Visit your GP before falling pregnant
It is worth paying your GP a visit before you have conceived for a pre-pregnancy review, and to check for varicella and rubella immunity.
Whilst being vaccinated against these diseases won’t ensure you don’t suffer a miscarriage, it’s worth getting these before you fall pregnant as these live viruses can’t be injected after you’ve conceived. Your GP will recommend that you start taking a pregnancy multivitamin at least three months before you plan to conceive.
Factors such as age, uncontrolled diabetes, thyroid problems and other medical conditions can also have a part to play; it is important to ensure that any medical conditions are managed as well as they can be.
A well balanced, healthy diet is important for all mums to be. It’s the best way to get the vitamins and nutrients you need to nourish your baby. Your best bet is to aim for fresh, in-season produce and a balance of all food groups with a focus on fruit, vegetables, healthy wholegrain carbs and protein.
Avoiding unhealthy or ‘junk’ foods can only be good for you and your baby.
Alcohol, drugs and smoking
It might sound obvious but avoiding alcohol, drugs and smoking can greatly reduce your risk of miscarriage. Research shows women who drink alcohol whilst pregnant are more likely to suffer a miscarriage.
If you’re struggling to quit smoking or modify your alcohol intake, speak to your doctor who may be able to help.
It’s hard to say no to coffee at the best of times, especially when you’re experiencing the levels of fatigue that often go hand-in-hand with pregnancy. However, modifying your intake could reduce your risk of miscarriage.
While there is not enough evidence to make a definitive call on how much caffeine is safe, one study found women who had 200mg of caffeine (around 5 cups of coffee) were more likely to miscarry. One to two cups of coffee per day will not increase your chance of miscarriage.
Whilst some of these lifestyle adjustments might help reduce your risk, it’s important to remember that miscarriages happen to even the healthiest of women.
If you experience symptoms such as bleeding, lower abdominal pain or cramping sensations, it’s best to seek advice from your doctor. Once a miscarriage has started, unfortunately there is no way to stop it, however you may need to undergo further treatment to avoid complications.

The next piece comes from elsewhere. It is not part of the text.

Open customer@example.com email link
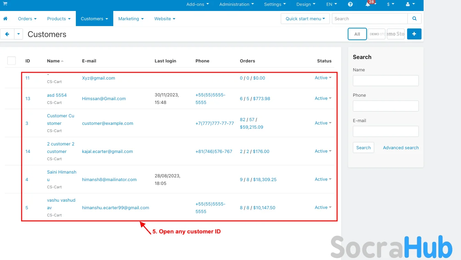The height and width of the screenshot is (260, 461). 107,123
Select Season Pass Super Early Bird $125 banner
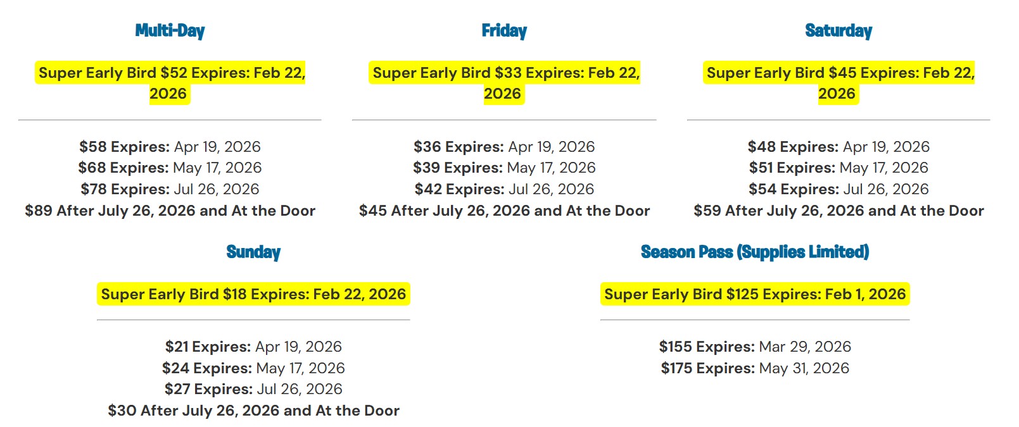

There is no right way to feel following a miscarriage. Most women experience feelings of grief and have mixed feelings about falling pregnant again. Whilst there is usually no reason why your next pregnancy shouldn’t be healthy, there is a possibility that your loss will affect how you feel about trying again. If you are feeling anxious or struggling to adjust it may help to speak to your doctor, a community support group or a counsellor. It is very important that you speak to your partner about how you are feeling too.